В это время Слепцов заговорил тоном спокойного наблюдателя о нелепой жизни мещанского городка Осташкова, — городка, который чудесным каким-то образом весь принадлежит купцу Савину, а купец, всесторонне грабя его, в то же время односторонне украшает ершами, весьма искусно вырезанными из дерева. Смысл этой исторически верной картинки развития внешней культуры, творимой русским хищником, который в течение столетия не мог избавить страну от ежегодных эпидемий тифа, но создал лучший в мире балет, — смысл этого умного очерка остался не понят публицистами и журналистами эпохи. Их сердечное внимание было направлено в сторону тысяч деревень, а сотни уездных городов русских — эти фабрики очень мелкой и скудоумной буржуазии, тупого, мёртвого консерватизма, устои коего ушли глубоко в недра каменного невежества, — эти города остались вне поля зрения либеральной и радикальной мысли, в стороне от благотворного влияния интеллектуальной силы.

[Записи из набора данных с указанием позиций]

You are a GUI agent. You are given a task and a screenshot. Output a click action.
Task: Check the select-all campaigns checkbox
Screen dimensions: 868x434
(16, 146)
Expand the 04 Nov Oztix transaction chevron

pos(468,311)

ЗАДАНИЯ И УПРАЖНЕНИЯ:
**a)** Представьте все записи в виде JSON-списка строк, где каждой строке записей соответствует одна строка списка, а пустые строки пропущены.
**b)** Продолжите текст об очерке Слепцова про Осташков, начав сразу после его последнего предложения.
Эти записи никак не связаны с текстом.

ОТВЕТЫ ПО ПОРЯДКУ:
**a)**
[
  "You are a GUI agent. You are given a task and a screenshot. Output a click action.",
  "Task: Check the select-all campaigns checkbox",
  "Screen dimensions: 868x434",
  "(16, 146)",
  "Expand the 04 Nov Oztix transaction chevron",
  "pos(468,311)"
]

**b)**
После — в восьмидесятых, в 1905-6 годах — уездные гнёзда российской косности очень тяжко показали устойчивость своего быта, — социально-политическое значение этой устойчивости остается недостаточно понятым и в дни «великих реформ», принятых многими подобно трусу, мору, потопу и вообще «стихийным катастрофам».
Далее, в очерке «Владимирка и Клязьма» Слепцов рассказывает, как французы строят железнодорожный мост, как они ссорятся со своими инженерами и немножко издеваются над русскими; как рабочий-француз говорит начальнику своему: «Я вас уважаю, но — не боюсь», а тринадцатилетний мальчуган, попав на суздальскую Клязьму с французской Луары, говорит о Святой Руси: «Это край варваров».
Русак рассказывает Слепцову, как машинист-француз пускает «в рыло» главного приказчика строителей моста струю горячего пара, рассказчик безобидно смеётся над шуткой француза, а в это время другой русачок выманивает у иноземца несколько медных копеек — нищенскую сдачу с тех пудов русского золота, которые французы увезут на свою родину.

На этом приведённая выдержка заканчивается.